Create an account

Very important

  • To access the important data of the forums, you must be active in each forum and especially in the leaks and database leaks section, send data and after sending the data and activity, data and important content will be opened and visible for you.
  • You will only see chat messages from people who are at or below your level.
  • More than 500,000 database leaks and millions of account leaks are waiting for you, so access and view with more activity.
  • Many important data are inactive and inaccessible for you, so open them with activity. (This will be done automatically)


Thread Rating:
  • 579 Vote(s) - 3.45 Average
  • 1
  • 2
  • 3
  • 4
  • 5
Why does switch_to use push+jmp+ret to change EIP, instead of jmp directly?

#1
In [`linux/arch/x86/include/asm/switch_to.h`][1], there's the definition of the macro `switch_to`, the key lines which do the real thread switch miracle read like this (until Linux 4.7 when it changed):

asm volatile("pushfl\n\t" /* save flags */ \
pushl %%ebp\n\t" /* save EBP */ \
"movl %%esp,%[prev_sp]\n\t" /* save ESP */ \
"movl %[next_sp],%%esp\n\t" /* restore ESP */ \
"movl $1f,%[prev_ip]\n\t" /* save EIP */ \
"pushl %[next_ip]\n\t" /* restore EIP */ \
__switch_canary \
"jmp __switch_to\n" /* regparm call */ \
"1:\t" \
"popl %%ebp\n\t" /* restore EBP */ \
"popfl\n" /* restore flags */ \


The named operands have memory constraints like `[prev_sp] "=m" (prev->thread.sp)`. `__switch_canary` is defined to nothing unless `CONFIG_CC_STACKPROTECTOR` is defined (then it's a load and store using `%ebx`).

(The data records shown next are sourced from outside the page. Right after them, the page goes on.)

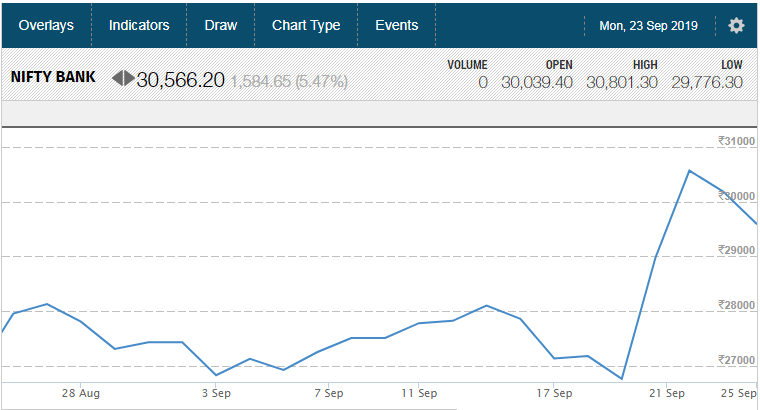Select the 21 Sep marker on the time axis

click(667, 393)
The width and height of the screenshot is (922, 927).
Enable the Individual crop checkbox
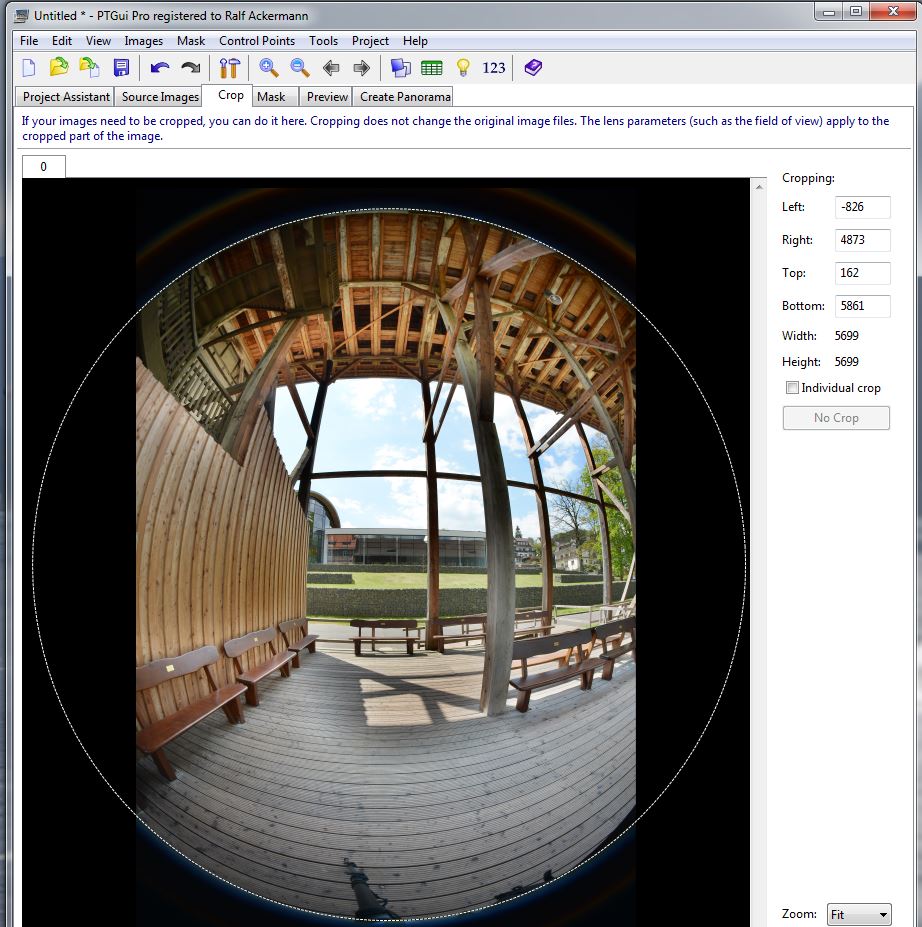[793, 388]
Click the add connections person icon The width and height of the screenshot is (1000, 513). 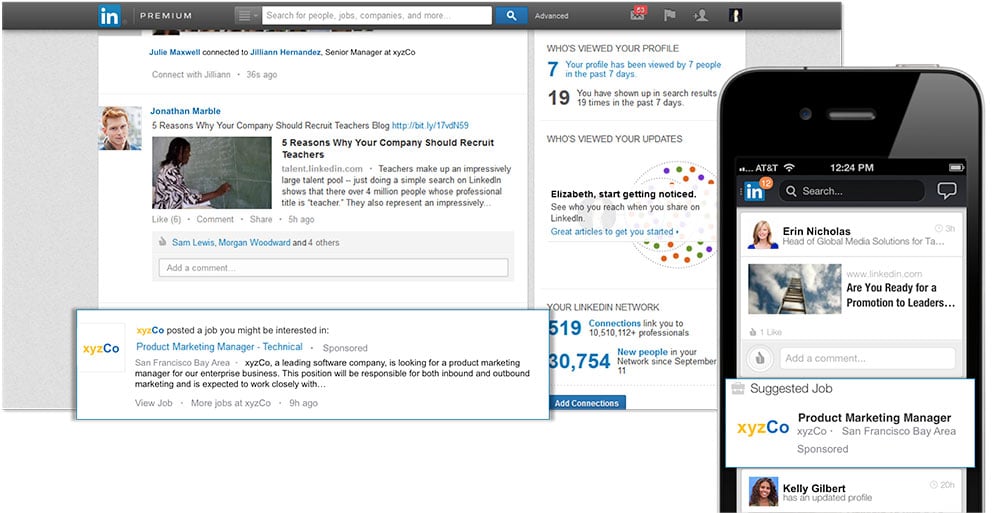pyautogui.click(x=701, y=16)
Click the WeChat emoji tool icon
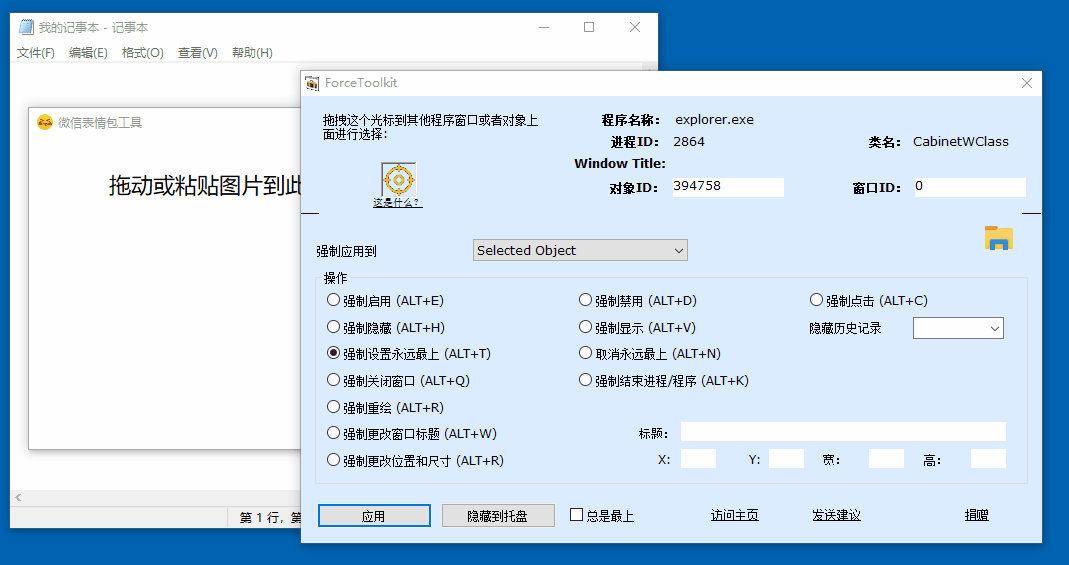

I understand how it works, like the kernel stack pointer backup/restore, and how the `push next->eip` and `jmp __switch_to` with a `ret` instruction at the end of the function, which is actually a "fake" call instruction matched with a real `ret` instruction, and effectively make the `next->eip` the return point of the next thread.

What I don't understand is, why the hack? Why not just `call __switch_to`, then after it `ret`, `jmp` to `next->eip`, which is more clean and reader-friendly.


[1]:

[To see links please register here]

Reply

#2
There's two reasons for doing it this way.

One is to allow complete flexibility of operand/register allocation for `[next_ip]`. If you want to be able to do the `jmp %[next_ip]` _after_ the `call __switch_to` then it is necessary to have `%[next_ip]` allocated to a _nonvolatile register_ (i.e. one that, by the ABI definitions, will _retain its value_ when making a function call).

That introduces a restriction in the compiler's ability to optimize, and the resulting code for `context_switch()` (the 'caller' - where `switch_to()` is used) might not be as good as could be. But for what benefit ?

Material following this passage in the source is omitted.